Activity: From the records below, transcribe exactly the lines that begin at the line with "Click the green Billo logo icon" and end at the line with "You are a computer-use agent. Image", both included.

Saved entries:

--------------------------------------------------

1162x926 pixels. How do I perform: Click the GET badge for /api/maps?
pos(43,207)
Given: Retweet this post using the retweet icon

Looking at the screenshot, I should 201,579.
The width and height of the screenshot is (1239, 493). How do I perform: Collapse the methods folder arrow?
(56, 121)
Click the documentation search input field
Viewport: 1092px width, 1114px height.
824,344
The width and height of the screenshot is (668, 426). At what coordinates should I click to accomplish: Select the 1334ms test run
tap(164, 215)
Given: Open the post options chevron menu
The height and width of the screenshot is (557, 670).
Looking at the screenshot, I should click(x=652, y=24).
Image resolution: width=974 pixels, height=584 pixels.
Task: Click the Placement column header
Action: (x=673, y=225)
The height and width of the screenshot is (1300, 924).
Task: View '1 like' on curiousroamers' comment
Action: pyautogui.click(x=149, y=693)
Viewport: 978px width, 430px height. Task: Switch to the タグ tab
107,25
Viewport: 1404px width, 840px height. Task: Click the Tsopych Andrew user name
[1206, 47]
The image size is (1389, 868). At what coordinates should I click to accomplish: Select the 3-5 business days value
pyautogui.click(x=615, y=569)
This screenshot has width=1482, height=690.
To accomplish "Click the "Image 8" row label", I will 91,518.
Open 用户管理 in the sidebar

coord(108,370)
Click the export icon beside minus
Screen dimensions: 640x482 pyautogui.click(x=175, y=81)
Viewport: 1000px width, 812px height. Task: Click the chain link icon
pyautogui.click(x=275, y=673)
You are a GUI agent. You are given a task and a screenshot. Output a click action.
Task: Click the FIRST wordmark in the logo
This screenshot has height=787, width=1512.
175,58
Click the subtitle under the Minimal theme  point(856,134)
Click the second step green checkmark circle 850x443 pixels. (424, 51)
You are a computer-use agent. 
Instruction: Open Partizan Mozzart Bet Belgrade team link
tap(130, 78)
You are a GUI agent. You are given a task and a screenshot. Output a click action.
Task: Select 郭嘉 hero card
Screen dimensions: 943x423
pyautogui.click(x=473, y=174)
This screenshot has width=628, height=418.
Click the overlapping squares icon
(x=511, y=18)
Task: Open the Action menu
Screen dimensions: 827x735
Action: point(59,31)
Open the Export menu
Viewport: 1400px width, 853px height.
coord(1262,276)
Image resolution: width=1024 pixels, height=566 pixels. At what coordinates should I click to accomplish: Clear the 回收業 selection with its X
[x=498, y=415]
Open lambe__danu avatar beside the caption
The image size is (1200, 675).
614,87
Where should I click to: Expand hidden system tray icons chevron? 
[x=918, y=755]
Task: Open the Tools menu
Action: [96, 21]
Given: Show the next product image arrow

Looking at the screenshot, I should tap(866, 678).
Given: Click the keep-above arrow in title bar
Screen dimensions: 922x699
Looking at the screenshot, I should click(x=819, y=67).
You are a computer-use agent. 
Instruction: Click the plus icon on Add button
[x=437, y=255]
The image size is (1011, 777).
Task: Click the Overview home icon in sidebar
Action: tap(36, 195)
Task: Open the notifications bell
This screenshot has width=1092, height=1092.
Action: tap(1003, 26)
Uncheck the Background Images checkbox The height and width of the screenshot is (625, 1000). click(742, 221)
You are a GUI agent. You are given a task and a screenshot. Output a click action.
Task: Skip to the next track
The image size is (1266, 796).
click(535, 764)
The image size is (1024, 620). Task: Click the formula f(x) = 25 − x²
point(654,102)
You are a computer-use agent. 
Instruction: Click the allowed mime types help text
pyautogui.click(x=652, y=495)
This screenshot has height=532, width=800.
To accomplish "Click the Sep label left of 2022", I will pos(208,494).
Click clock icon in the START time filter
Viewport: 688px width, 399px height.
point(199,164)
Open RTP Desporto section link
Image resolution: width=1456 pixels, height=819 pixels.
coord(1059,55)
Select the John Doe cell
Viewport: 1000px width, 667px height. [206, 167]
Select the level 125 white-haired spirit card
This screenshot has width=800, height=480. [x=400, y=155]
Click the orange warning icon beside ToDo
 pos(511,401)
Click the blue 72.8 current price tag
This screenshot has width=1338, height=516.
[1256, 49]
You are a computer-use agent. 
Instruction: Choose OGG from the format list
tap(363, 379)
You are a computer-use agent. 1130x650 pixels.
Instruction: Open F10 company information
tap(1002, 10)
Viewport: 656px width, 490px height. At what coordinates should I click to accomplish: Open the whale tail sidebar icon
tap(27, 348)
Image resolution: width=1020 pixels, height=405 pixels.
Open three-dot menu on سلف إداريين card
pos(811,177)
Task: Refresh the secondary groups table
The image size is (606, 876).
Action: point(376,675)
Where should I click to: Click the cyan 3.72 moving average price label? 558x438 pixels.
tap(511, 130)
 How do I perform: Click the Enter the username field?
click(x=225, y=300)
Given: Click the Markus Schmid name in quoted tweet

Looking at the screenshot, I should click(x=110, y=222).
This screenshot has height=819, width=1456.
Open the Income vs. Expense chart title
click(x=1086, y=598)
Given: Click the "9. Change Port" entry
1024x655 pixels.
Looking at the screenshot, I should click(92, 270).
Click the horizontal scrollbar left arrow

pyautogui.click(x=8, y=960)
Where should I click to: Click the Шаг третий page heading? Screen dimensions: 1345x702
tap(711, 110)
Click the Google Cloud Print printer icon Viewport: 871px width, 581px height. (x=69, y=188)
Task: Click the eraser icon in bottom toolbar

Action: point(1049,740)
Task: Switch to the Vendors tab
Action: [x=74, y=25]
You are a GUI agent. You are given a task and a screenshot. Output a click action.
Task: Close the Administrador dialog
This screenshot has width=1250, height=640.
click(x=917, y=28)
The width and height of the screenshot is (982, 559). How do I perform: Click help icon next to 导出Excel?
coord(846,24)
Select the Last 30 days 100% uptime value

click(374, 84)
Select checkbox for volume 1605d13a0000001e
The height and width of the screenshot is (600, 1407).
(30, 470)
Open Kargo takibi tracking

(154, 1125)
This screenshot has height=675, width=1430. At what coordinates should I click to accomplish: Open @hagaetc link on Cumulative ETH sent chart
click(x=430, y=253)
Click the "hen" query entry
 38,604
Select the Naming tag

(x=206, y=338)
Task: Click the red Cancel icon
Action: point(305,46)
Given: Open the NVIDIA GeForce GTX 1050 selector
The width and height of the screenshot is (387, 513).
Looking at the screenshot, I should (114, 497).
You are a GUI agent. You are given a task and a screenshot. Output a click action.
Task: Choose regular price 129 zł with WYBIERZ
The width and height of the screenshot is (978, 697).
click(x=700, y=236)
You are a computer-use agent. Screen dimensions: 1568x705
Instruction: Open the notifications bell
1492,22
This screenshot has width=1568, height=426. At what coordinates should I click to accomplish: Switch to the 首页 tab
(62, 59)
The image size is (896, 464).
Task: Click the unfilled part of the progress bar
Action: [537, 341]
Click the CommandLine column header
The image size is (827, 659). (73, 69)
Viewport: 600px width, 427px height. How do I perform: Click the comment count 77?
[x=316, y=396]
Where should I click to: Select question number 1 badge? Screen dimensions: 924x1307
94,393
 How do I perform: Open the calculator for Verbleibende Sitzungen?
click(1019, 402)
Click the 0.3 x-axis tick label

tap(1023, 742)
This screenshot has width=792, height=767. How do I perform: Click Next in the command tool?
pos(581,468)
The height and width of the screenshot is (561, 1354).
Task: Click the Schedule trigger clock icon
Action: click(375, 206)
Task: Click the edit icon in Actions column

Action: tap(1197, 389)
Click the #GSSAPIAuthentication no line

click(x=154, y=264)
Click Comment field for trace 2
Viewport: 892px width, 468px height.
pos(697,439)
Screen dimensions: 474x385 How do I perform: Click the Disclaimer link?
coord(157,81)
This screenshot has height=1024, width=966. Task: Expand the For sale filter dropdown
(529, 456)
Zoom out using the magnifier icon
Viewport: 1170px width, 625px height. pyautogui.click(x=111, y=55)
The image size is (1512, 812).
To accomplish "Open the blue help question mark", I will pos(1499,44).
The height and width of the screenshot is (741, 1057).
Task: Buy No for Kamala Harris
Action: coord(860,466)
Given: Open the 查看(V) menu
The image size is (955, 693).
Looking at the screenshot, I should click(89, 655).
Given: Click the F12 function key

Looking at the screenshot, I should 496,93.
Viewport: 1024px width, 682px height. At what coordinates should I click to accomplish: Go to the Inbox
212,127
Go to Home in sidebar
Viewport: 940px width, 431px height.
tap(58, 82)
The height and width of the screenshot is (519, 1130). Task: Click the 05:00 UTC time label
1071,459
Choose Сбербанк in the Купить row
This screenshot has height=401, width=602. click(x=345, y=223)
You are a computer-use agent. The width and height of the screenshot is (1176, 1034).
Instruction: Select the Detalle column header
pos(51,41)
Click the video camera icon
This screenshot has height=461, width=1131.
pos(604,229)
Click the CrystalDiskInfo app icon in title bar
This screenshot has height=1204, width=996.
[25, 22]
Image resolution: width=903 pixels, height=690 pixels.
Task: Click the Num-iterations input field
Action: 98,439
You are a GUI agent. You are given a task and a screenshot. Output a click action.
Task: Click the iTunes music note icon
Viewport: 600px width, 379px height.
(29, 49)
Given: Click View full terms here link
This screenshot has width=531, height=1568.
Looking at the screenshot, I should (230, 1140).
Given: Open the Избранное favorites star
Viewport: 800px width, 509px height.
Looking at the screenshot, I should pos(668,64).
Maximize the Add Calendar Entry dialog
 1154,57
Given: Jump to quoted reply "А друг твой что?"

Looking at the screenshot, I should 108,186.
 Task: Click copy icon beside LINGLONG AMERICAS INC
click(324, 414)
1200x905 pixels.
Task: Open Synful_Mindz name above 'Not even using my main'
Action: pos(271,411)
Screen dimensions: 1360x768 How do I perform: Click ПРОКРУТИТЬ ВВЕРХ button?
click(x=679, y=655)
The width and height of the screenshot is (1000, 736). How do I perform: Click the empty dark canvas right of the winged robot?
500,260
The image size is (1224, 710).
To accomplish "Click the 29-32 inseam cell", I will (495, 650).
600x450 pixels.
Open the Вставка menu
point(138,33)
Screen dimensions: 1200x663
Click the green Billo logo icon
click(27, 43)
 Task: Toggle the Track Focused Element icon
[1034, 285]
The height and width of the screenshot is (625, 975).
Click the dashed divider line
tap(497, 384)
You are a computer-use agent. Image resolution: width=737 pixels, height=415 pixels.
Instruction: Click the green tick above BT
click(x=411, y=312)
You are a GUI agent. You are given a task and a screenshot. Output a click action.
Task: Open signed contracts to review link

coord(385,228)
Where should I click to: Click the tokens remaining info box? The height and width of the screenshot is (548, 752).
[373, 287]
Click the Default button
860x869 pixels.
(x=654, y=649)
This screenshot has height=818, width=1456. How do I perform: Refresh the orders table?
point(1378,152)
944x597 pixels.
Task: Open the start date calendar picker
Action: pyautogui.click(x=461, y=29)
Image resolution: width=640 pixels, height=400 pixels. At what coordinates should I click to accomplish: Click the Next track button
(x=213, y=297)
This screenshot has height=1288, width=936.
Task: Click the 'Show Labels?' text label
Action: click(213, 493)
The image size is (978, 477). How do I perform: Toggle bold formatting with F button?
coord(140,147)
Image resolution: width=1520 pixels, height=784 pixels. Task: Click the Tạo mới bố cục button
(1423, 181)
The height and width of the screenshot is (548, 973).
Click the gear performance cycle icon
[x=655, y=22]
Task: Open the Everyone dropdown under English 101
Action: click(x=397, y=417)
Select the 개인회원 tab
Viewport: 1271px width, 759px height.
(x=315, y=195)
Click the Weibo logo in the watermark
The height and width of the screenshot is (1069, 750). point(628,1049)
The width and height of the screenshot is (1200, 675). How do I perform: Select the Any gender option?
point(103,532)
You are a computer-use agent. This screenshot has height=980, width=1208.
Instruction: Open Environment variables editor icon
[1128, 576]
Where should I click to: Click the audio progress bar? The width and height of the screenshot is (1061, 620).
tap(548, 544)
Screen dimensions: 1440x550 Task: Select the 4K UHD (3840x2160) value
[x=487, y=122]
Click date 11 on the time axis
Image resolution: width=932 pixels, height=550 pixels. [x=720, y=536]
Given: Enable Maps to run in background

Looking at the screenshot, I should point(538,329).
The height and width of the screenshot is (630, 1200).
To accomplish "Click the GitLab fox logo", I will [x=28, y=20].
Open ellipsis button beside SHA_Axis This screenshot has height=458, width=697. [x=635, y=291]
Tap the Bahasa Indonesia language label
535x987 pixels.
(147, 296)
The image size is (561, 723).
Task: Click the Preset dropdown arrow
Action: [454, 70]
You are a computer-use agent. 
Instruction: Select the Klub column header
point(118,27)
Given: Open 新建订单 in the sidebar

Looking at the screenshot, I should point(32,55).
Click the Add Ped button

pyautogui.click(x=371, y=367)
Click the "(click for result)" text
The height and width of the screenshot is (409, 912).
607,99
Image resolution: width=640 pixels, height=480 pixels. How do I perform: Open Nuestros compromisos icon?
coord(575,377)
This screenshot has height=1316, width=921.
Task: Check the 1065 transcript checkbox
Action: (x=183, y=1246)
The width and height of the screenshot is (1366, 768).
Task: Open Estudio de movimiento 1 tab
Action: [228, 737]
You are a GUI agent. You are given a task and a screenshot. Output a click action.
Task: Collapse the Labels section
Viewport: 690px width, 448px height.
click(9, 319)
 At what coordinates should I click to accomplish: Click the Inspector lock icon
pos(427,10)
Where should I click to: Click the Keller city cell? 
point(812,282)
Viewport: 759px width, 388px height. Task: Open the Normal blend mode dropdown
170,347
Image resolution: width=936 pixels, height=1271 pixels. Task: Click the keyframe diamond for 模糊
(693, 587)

--------------------------------------------------

Final answer:
Click the green Billo logo icon
click(27, 43)
 Task: Toggle the Track Focused Element icon
[1034, 285]
The height and width of the screenshot is (625, 975).
Click the dashed divider line
tap(497, 384)
You are a computer-use agent. Image resolution: width=737 pixels, height=415 pixels.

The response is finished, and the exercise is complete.